“Avrupa’nın tek bir sınırı vardır: demokrasi” Jürgen Habermas
DÜN de aynı soruyla başlamıştım.
Fakat hemen ertesinde, buradaki batı sözcüğüyle güneşin ufukta kaybolduğu ve dünya yuvarlak olduğuna göre de daima izafi olan bir coğrafi yönü kastetmediğimi vurgulamıştım.
Felsefi, beşeri ve siyasi bir değerler bütünü oluşturan Batı’yı kastettiğimi eklemiştim
Ancak dikkat, aslında bu “Batı”nın bile bir “esas coğrafyası” vardır.
Artı, yukarıdaki görecelilik kavramı onun için de geçerlilik taşımaktadır.
* * *
ÖYLEDİR, çünkü her şeyden “Batı”, Avrupa’dır! Yaşlı Kıta’dır! Tartışma götürmez.
Zira tarihi çevrede incelediğimiz takdirde, pırıltısı Eski Yunan’a uzanır.
Zaten de dini İseviliğin helenizasyonu, yani “batılılaşması” temelinde yükselir.
Dili ise aynı kadim lisanda nüve bulur. Ekonomisi de Akdeniz’den Baltık’a tırmanır.
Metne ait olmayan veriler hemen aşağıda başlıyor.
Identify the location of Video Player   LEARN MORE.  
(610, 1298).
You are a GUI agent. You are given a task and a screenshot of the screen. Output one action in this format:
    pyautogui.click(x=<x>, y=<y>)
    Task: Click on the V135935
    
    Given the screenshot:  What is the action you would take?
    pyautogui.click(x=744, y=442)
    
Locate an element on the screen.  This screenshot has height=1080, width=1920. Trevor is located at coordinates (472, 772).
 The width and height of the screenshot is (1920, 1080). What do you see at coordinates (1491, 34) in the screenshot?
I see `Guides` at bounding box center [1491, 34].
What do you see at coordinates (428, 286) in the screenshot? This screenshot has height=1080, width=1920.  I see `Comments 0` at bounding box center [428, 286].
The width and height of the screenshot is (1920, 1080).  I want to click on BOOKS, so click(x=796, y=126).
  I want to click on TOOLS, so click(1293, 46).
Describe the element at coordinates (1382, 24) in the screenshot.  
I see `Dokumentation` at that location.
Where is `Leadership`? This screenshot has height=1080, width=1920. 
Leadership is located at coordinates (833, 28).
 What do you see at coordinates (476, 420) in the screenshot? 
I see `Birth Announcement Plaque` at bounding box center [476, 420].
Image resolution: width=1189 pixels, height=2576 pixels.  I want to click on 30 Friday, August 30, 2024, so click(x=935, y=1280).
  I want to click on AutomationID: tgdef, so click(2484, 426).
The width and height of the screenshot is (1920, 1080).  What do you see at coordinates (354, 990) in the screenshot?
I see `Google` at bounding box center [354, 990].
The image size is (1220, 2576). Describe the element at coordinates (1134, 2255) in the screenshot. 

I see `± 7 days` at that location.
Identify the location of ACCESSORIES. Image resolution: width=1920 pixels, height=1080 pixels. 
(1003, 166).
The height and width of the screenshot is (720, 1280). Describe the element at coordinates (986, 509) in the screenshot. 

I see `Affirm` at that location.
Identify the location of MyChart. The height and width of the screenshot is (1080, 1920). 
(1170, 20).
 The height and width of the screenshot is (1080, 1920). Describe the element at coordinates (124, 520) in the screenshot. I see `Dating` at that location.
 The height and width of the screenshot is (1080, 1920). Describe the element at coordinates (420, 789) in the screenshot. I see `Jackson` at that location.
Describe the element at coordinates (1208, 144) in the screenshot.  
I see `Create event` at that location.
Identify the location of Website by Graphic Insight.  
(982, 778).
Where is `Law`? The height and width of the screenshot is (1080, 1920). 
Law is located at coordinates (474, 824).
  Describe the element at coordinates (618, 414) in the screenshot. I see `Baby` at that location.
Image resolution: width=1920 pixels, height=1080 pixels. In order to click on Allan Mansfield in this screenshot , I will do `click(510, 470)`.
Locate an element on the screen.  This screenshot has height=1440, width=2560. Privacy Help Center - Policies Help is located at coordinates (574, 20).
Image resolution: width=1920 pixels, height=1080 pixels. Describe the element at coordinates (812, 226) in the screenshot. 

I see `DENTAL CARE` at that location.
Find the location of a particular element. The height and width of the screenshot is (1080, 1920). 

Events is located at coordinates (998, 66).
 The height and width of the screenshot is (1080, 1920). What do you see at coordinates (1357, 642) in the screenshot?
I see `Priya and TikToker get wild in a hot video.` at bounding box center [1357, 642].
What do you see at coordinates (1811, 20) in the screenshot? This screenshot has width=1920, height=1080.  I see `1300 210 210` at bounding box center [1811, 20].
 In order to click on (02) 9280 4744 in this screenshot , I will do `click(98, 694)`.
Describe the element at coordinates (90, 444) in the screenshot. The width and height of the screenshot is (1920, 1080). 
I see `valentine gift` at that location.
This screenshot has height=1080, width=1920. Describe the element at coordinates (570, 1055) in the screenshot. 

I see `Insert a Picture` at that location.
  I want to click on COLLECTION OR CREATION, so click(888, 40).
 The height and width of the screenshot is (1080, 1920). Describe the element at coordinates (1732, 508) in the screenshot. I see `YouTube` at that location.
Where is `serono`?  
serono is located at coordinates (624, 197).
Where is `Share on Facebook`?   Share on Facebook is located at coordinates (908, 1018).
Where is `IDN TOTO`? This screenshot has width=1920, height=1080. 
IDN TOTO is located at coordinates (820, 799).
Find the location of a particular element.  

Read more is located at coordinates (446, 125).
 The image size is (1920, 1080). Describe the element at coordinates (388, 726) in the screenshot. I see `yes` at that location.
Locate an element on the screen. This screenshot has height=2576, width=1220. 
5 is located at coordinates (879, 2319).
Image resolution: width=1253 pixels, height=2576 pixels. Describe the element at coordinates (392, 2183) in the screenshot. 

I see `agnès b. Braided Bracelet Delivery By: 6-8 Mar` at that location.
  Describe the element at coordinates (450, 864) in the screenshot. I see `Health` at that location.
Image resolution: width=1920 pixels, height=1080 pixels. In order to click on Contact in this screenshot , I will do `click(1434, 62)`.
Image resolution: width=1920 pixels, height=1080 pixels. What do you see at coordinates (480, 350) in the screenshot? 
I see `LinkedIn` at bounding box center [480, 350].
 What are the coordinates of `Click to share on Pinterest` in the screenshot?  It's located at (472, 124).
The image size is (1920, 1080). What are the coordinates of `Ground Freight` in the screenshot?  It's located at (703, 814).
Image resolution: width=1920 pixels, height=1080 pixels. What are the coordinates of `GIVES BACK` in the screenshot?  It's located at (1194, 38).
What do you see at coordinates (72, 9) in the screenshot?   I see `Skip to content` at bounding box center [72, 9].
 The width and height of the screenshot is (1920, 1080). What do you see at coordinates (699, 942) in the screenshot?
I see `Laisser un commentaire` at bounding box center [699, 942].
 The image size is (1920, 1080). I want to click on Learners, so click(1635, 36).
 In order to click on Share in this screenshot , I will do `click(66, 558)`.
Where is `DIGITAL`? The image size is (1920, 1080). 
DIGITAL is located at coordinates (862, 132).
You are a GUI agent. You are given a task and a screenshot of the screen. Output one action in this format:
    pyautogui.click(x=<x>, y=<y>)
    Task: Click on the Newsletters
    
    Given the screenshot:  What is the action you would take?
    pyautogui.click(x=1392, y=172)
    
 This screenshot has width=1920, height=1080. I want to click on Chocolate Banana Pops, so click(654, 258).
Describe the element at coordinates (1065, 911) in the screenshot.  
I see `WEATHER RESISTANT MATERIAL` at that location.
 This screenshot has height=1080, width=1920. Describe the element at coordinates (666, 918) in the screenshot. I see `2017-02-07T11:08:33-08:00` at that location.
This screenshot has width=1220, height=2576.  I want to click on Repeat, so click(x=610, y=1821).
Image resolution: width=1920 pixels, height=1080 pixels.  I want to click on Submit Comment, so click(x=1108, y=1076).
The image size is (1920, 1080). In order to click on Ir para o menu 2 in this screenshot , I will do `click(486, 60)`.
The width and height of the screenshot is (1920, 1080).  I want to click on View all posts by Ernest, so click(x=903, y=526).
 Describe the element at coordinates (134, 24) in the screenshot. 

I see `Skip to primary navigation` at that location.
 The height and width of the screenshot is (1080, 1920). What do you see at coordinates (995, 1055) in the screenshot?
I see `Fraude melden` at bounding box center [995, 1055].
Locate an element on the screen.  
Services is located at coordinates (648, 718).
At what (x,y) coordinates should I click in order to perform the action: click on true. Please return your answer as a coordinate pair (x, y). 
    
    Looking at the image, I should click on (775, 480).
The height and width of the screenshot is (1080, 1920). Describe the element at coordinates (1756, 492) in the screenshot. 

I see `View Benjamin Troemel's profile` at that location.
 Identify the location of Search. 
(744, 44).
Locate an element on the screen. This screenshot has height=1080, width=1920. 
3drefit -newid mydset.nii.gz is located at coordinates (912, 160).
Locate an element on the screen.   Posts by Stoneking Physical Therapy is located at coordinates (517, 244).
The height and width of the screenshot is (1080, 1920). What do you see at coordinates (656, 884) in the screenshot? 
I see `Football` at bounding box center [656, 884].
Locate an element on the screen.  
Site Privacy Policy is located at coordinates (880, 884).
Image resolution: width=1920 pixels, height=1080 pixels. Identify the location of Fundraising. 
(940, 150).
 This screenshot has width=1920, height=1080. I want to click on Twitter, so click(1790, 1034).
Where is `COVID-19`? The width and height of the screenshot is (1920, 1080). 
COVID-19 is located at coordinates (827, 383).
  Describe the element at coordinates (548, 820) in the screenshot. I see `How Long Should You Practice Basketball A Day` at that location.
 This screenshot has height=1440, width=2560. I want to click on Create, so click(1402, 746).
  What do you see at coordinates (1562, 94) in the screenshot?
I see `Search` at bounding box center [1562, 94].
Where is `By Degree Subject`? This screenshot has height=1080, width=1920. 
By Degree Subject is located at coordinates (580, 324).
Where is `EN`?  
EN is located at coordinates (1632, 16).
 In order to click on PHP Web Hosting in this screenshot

Sosyal coğrafyası da İrlanda Denizi’nde başlar ve en kabadayısı Elbe nehrinde biter. Dolayısıyla, velev ki Avrupa ABD’nin, Kanada’nın veya Şili’nin doğu yönünde kalsın, onların Batılılığı ancak yeni ahalinin yine Eski Kıta muhaciri olmasından kaynaklanır.
Ancak bu “avro-merkezçi” yaklaşım “Batı nedir” sorusunu yine tam cevaplamıyor.
* * *
CEVAPLAMIYOR, çünkü “Batı” tanımını etno?kültürel bir coğrafyayla sınırlamak hem yanıtı eksik bırakıyor, hem de bizzat Kıta sakinlerinin bazıları tarafından kabul görmüyor.
Zira meselâ, 1789 arifesindeki ilk “karşı-devrimci” teorisyen Herder’i veya 1. Savaş ertesindeki “muhafazar devrimci” akımın öncülerinden Spengler veya Jünger’i okursanız, bu çok önemli Alman düşünürlerin Avrupa’yla “Batı” arasına set çektiğini görürsünüz.
Onlar Batı kavramını “aydınlanma”yla özdeşleştirirler. “Hakiki Avrupa” saymazlar.
Nitekim de, bu fikirlerden etkilenen Naziler kendilerini yine “Avrupa kurtarıcısı” ilân etmişlerdir ama, Hitler’in nutuklarında, Rosenberg’in zırvalarında yahut Goebbels’in propagandalarında “Batı” sözcüğü daima küfür, beddua ve aşağılama niyetine kullanılır.
Artı, zaten ne Batı’ya, ne Kıta’ya ait olan Rusya’daki komünist nefreti geçelim, aynı kin Mussolini İtalya’sında da, Franco İspanya’sında da, Salazar Portekiz’inde de vardır.
Hatta düşünün ki bu sonuncu ülke kıtanın en batı ucunda yer almasına rağmen, söz konusu Salazar “biz Batı’nın demokrasi tuzağına düşmeyeceğiz” diye ter ter tepinmiştir.